At least 50% percent of all enterprise cybersecurity incident response efforts will focus on incidents involving custom-built AI-driven applications by 2028, according to Gartner.

Christopher Mixter, vice-president analyst at Gartner, explains: “AI is evolving quickly, yet many tools – especially custom-built AI applications – are being deployed before they’re fully tested. These systems are complex, dynamic and difficult to secure over time.

“Most security teams still lack clear processes for handling AI-related incidents, which means issues can take longer to resolve and require far more effort.”

Gartner recommends security leaders get involved early in custom-built AI application projects to ensure sufficient time exists, resources are planned and expectations are managed for adequate security controls.

This is one of its top cybersecurity predictions, and Gartner recommends cybersecurity leaders factor these predictions into their security strategies over the next two years.

 

By 2028, more than 50% of enterprises will use AI security platforms to secure third-party AI service usage and protect custom-built AI applications.

AI security platforms give organisations a unified way to manage the new risks associated with rapid AI adoption, such as prompt injection, data misuse and more.

Centralising visibility and control, these platforms help CISOs enforce use policies, monitor AI activity and apply consistent security guardrails across third-party and custom AI applications.

Security leaders must evaluate AI security platforms to ensure they can secure both forms of applications.

 

Through 2030, 33% of IT work will be spent remediating AI data debt to secure AI.

Most organisations’ data is not AI‑ready, with poorly secured and unstructured data a major barrier to AI adoption.

In response, cybersecurity leaders are expanding data loss prevention to monitor and restrict data flows triggered by GenAI and agentic AI data access events and requests.

Gartner recommends they collaborate with data and analytics and AI leaders to define a structured program of data discovery, assessment and access control remediation.

 

Through 2027, manual AI compliance processes will expose 75% of regulated organisations to fines exceeding 5% of their global revenue.
Despite the distinct approaches to regulation globally, AI regulations converge on a universal demand for a systematic risk management approach.
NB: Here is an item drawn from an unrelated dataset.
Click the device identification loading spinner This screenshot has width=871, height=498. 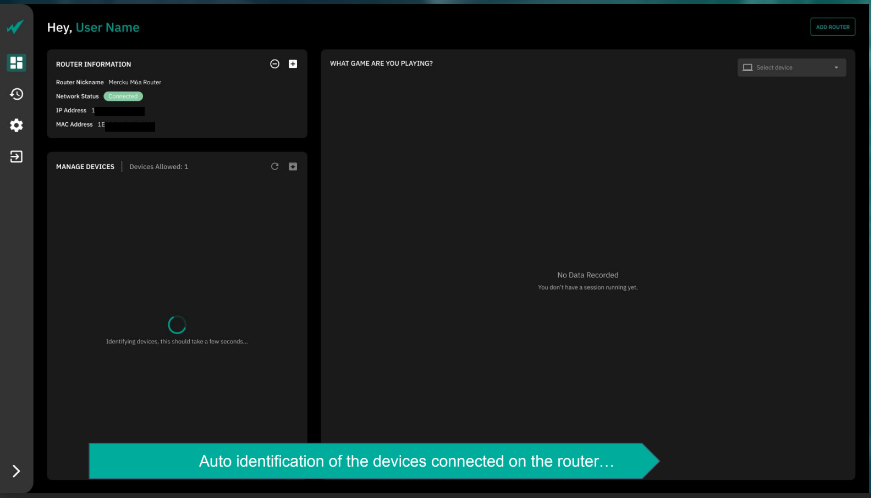[176, 324]

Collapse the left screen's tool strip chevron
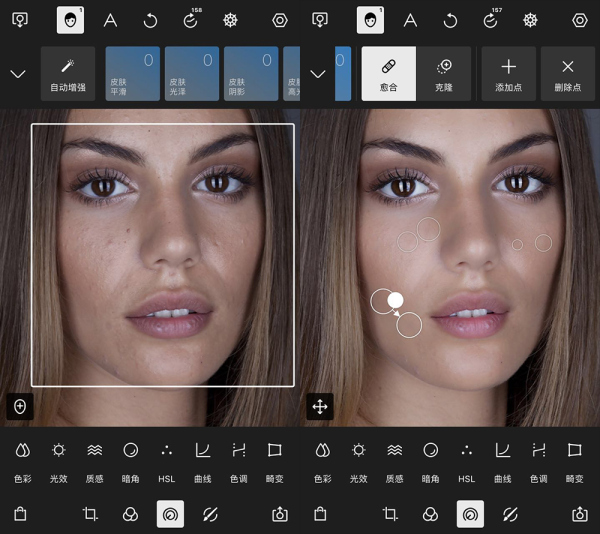(x=18, y=74)
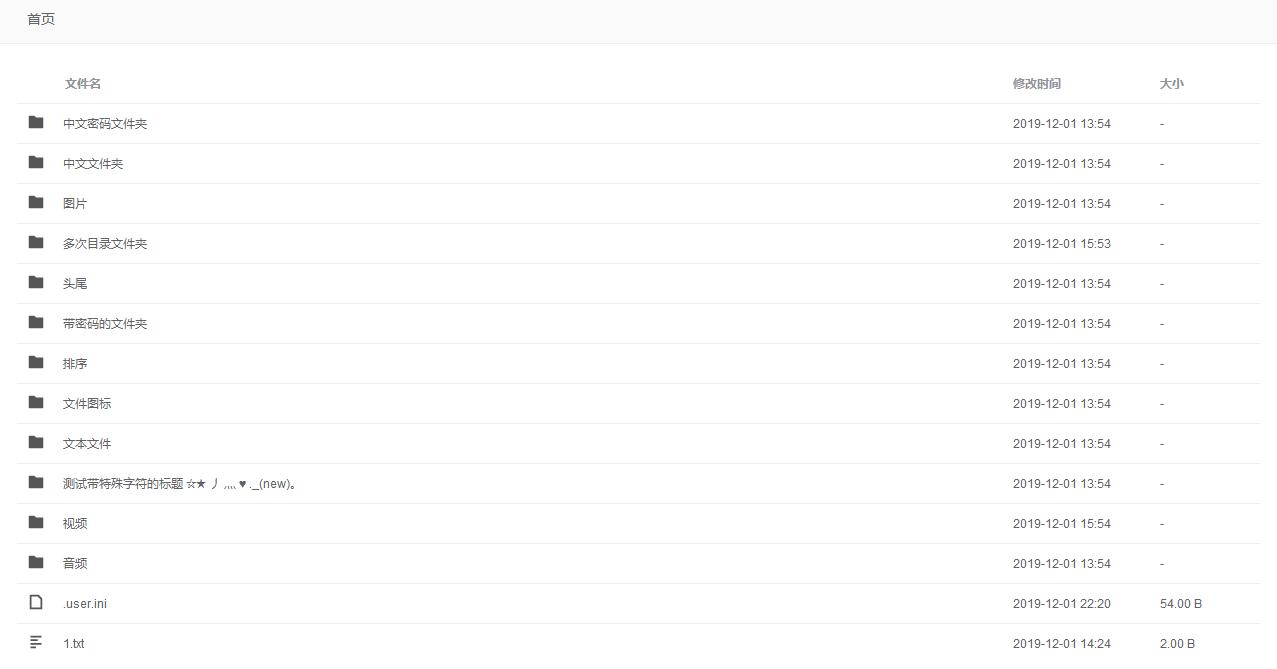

Even if CISOs can keep ahead of security, privacy and cyber risk management regulations and standards, new regulations covering AI safety call everything into question.

For greater success, Gartner recommends establishing cyber governance risk and compliance, and enabling compliance through technology.

 

By 2027, 30% of organisations will require comprehensive sovereignty of their cloud security controls to address continued geopolitical turmoil.

Geopolitical turmoil and local regulations are creating untenable data risks, which require many organisations to make sovereignty a key part of their cyber resilience approach.

This will necessitate changes in vendor selection for cloud-tethered offerings and prioritization efforts as geopatriation requirements intensify.

Cybersecurity leaders must play an active role in defining organisational sovereignty requirements, including those required by local regulations.

 

By 2028, 70% of CISOs will use identity visibility and intelligence capabilities to shrink the IAM attack surface, reducing the risks of credential compromise.

Identity has become a primary attack surface as organisations struggle to manage the rapid growth and complexity of human and machine identities.

This leaves visibility gaps left by isolated identity and access management (IAM) tools and increases the risk of misconfigurations.

Gartner recommends these blind spots be addressed by integrating unified, AI‑powered identity visibility and intelligence platforms to improve detection and remediation.